Source records:
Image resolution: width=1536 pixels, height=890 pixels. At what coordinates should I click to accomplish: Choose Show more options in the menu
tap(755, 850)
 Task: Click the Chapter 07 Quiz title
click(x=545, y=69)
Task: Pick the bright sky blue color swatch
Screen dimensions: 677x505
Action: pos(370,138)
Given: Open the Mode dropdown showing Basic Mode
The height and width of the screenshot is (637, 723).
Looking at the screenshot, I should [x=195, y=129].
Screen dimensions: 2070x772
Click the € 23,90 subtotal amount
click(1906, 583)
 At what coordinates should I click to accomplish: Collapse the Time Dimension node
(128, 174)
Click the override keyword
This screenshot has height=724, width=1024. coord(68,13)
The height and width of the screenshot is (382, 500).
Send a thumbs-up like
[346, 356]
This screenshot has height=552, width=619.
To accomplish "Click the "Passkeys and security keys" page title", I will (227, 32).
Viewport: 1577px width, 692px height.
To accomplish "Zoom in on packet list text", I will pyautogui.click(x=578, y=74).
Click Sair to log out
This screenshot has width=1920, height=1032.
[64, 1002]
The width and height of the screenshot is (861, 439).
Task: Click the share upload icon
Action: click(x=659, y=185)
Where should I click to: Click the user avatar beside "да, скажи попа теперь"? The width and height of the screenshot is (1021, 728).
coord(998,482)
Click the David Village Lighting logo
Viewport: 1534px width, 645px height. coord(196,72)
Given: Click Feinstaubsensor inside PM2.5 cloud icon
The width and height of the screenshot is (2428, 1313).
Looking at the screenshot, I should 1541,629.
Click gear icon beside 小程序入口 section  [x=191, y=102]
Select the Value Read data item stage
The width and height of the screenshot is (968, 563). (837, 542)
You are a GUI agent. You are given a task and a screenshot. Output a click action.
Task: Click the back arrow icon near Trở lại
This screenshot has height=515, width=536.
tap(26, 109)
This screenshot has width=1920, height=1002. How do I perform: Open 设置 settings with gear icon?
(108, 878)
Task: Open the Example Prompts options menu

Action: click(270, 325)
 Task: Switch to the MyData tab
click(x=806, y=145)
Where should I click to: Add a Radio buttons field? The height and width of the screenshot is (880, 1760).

§ EXERCISE DIRECTIONS:
In the entries above, restate word for word the lines between the one holding "Where should I click to: Click" and the one holding "Click gear icon", inclusive, and nothing besides.

§ EXERCISE RESULT:
Where should I click to: Click the user avatar beside "да, скажи попа теперь"? The width and height of the screenshot is (1021, 728).
coord(998,482)
Click the David Village Lighting logo
Viewport: 1534px width, 645px height. coord(196,72)
Given: Click Feinstaubsensor inside PM2.5 cloud icon
The width and height of the screenshot is (2428, 1313).
Looking at the screenshot, I should 1541,629.
Click gear icon beside 小程序入口 section  [x=191, y=102]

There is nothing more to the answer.